The European exploitation of Africa was, and still is, clearly and simply racist. It has not crossed anyone’s mind in Europe to apologize to Africa for centuries of colonial plundering. Instead, European bureaucracies seem most intent on forging exclusionary treaties to ensure that African immigrants return to their countries of origin, so as not to create racial “imbalance” in European society.

“Imbalance” aside, this is nothing less than a major moral issue and no progress can take place in Africa until it is acknowledged and corrected. Plain and simply, Europe should apologize to all of Africa for past and present colonial crimes and riches it illegally or unethically plundered. Just as importantly, Europeans must treat Africans as equals, not only for the obvious benefit of Africans, but for that of Europeans themselves.

The G-8 group should therefore initiate some new policies, and soon, on the issues of debt forgiveness, increasing ethical economic investment, and on entering into a genuine partnership with Africa.
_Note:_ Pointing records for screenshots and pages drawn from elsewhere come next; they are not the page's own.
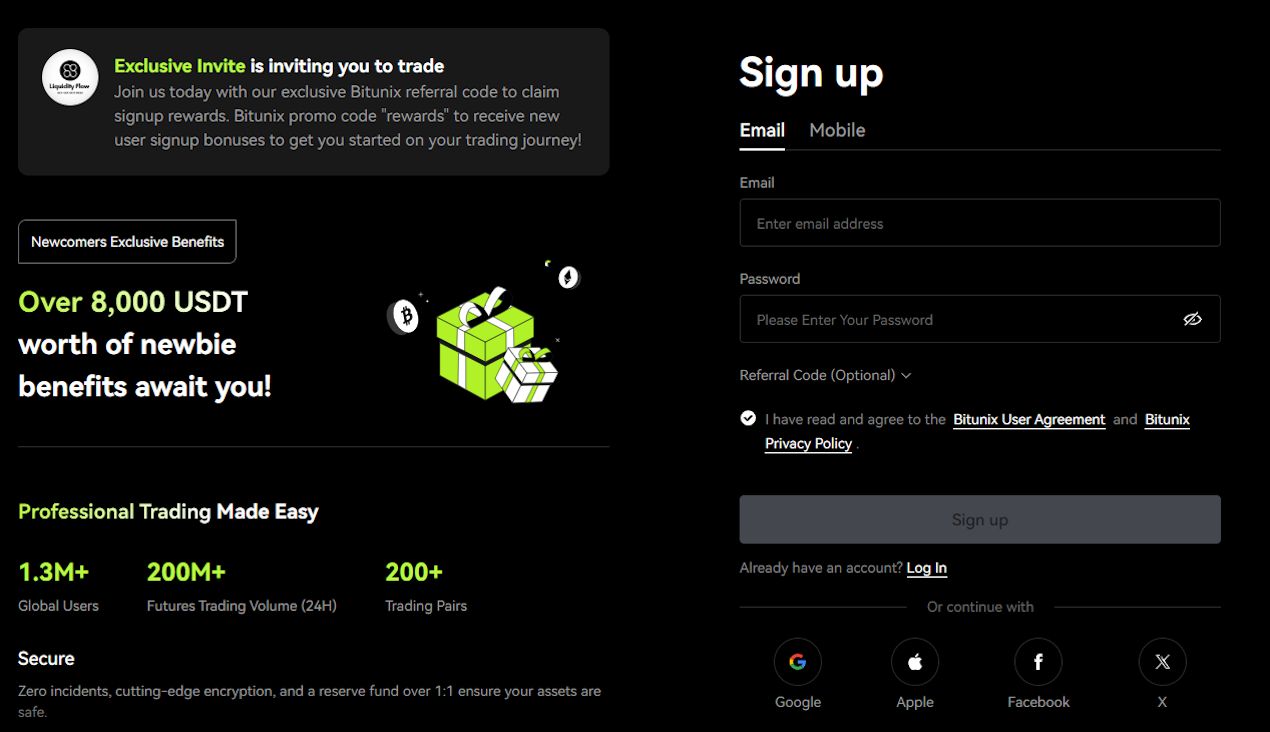1270x732 pixels.
Task: Click the Log In link
Action: (926, 567)
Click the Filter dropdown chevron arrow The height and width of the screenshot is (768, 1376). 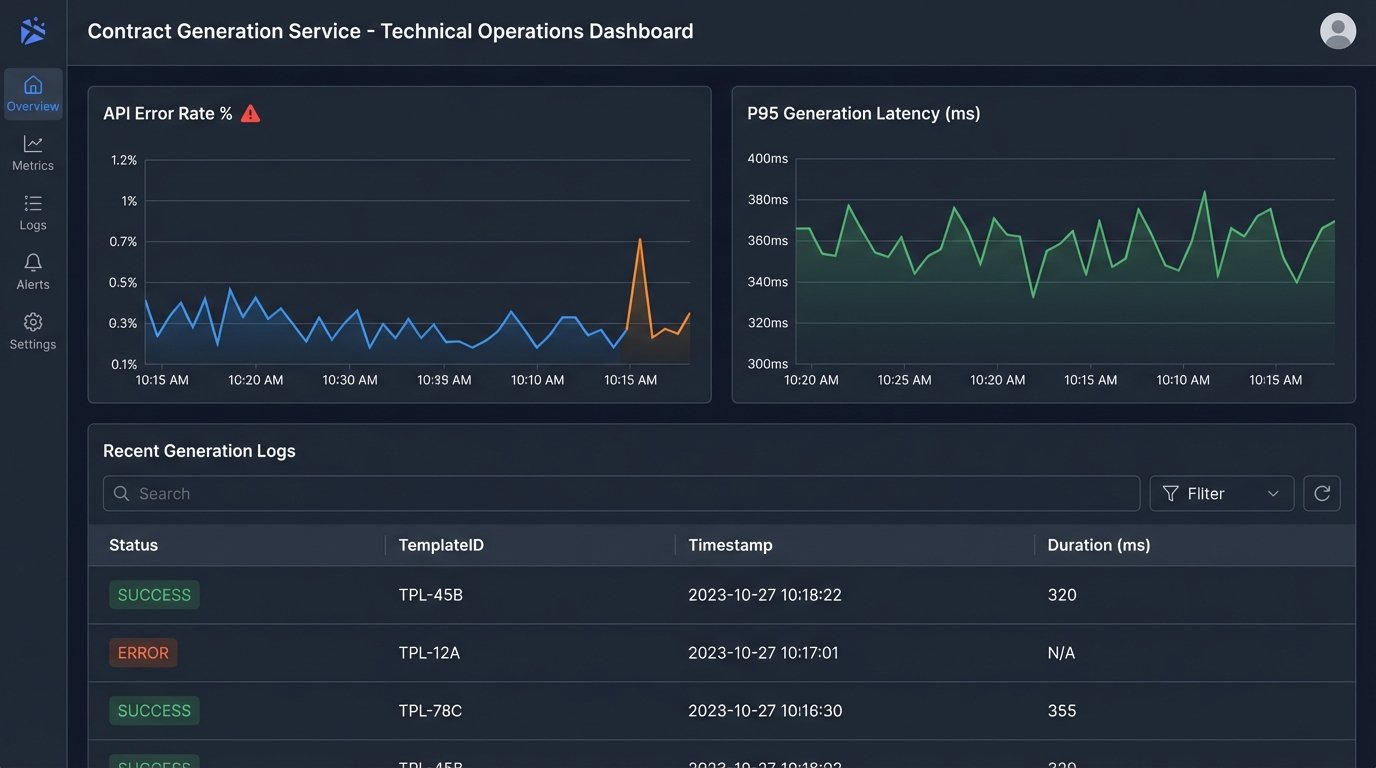1273,494
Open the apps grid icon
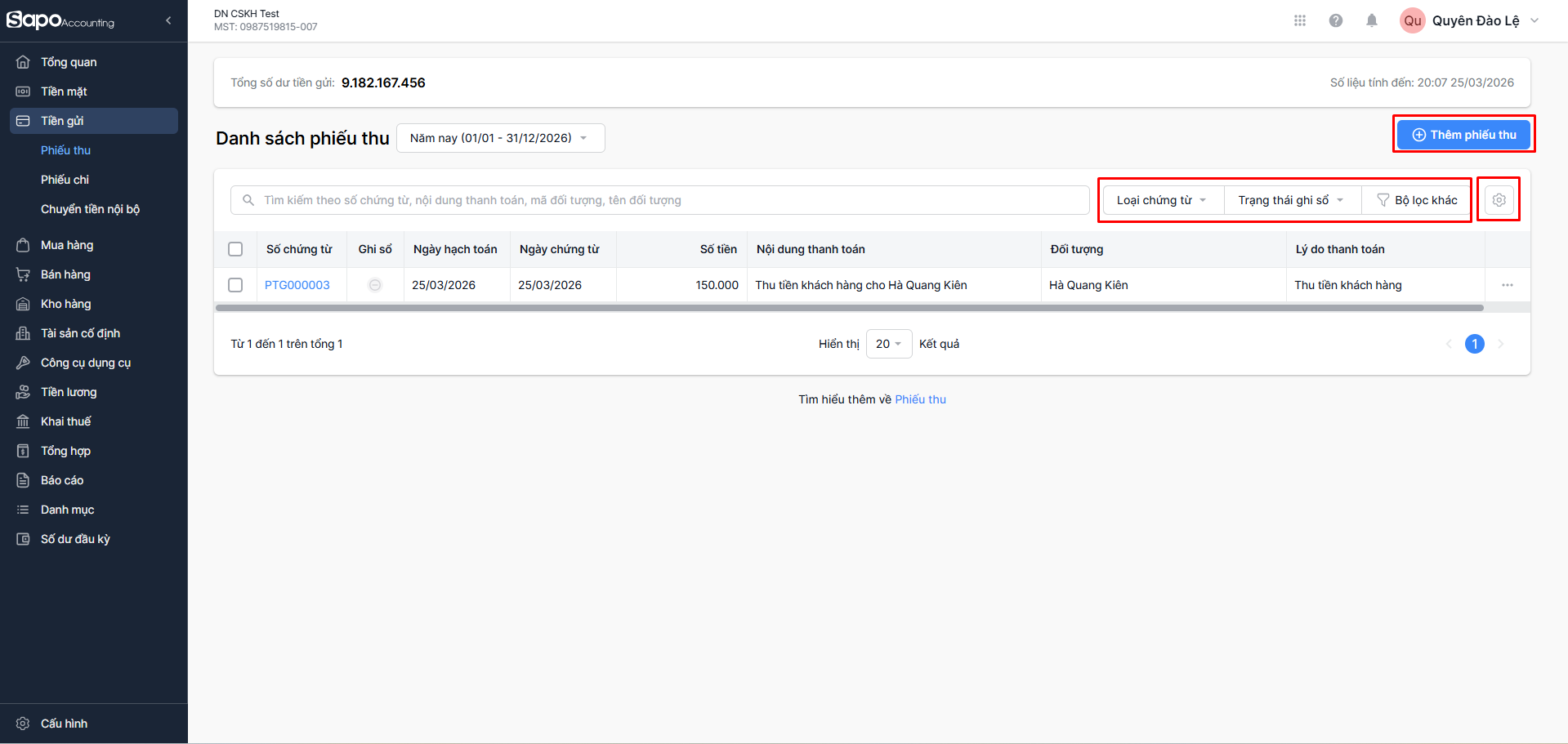Image resolution: width=1568 pixels, height=744 pixels. click(1300, 20)
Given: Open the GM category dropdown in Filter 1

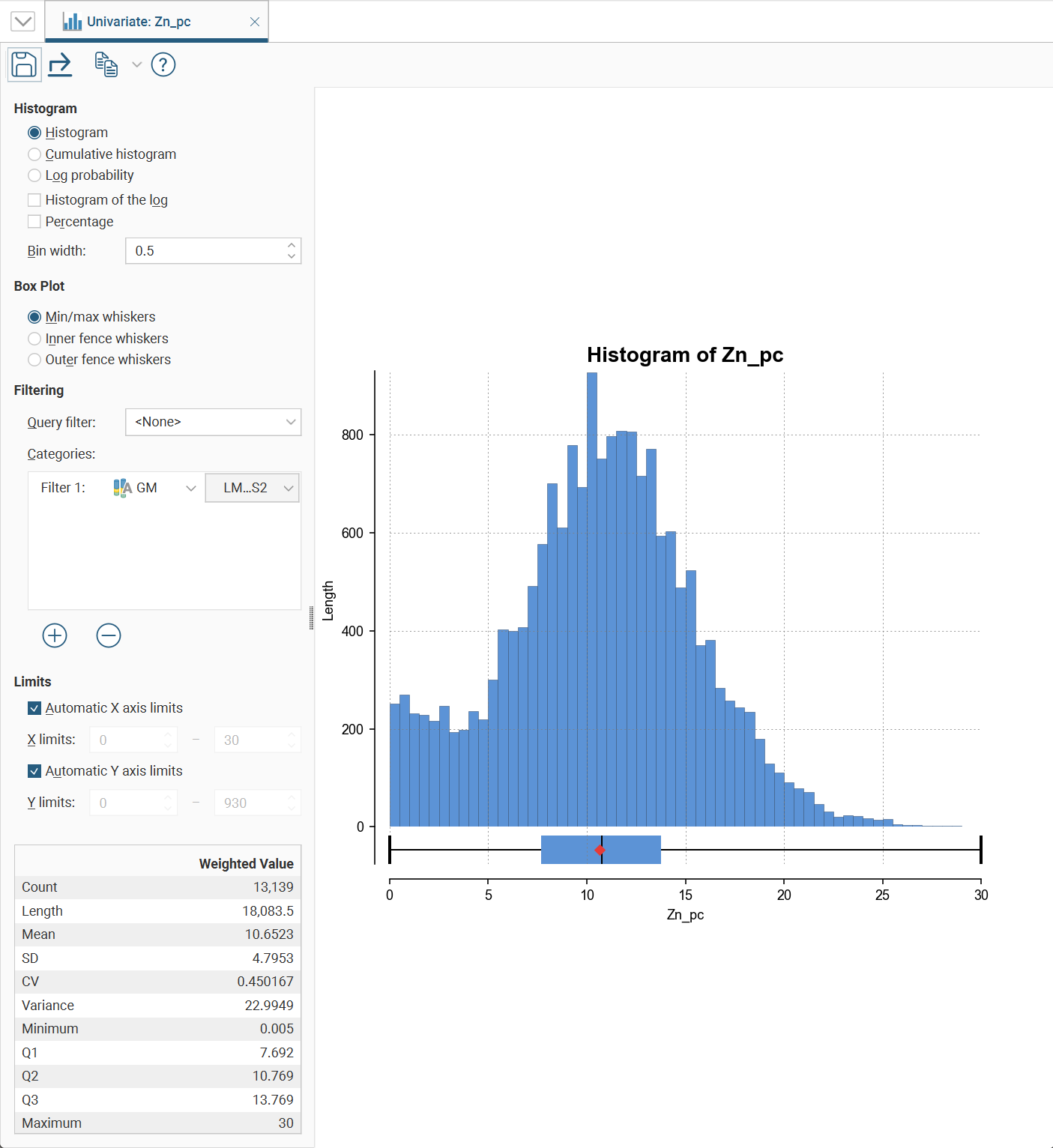Looking at the screenshot, I should coord(155,488).
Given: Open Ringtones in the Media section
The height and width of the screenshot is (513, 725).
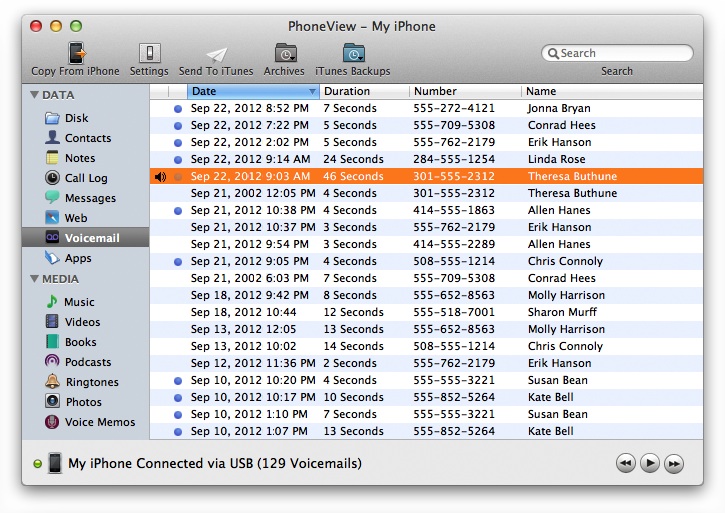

African development, aid and restitution, combine to pose the greatest challenge faced by the western world today. Africa’s leadership has repeatedly failed to solve the continent’s grave economic, social, political and human rights problems, much of this a direct inheritance from “have” nations like those belonging to the elite G-8 group. If it fails to extend a helping hand to the Africans themselves, the West will never be able to protect itself against the dangers of a continent-sized uprising born of preventable misery.

Prof. Mohamed Elmasry is a professor of electrical and computer engineering at the University of Waterloo and national president of the Canadian Islamic Congress.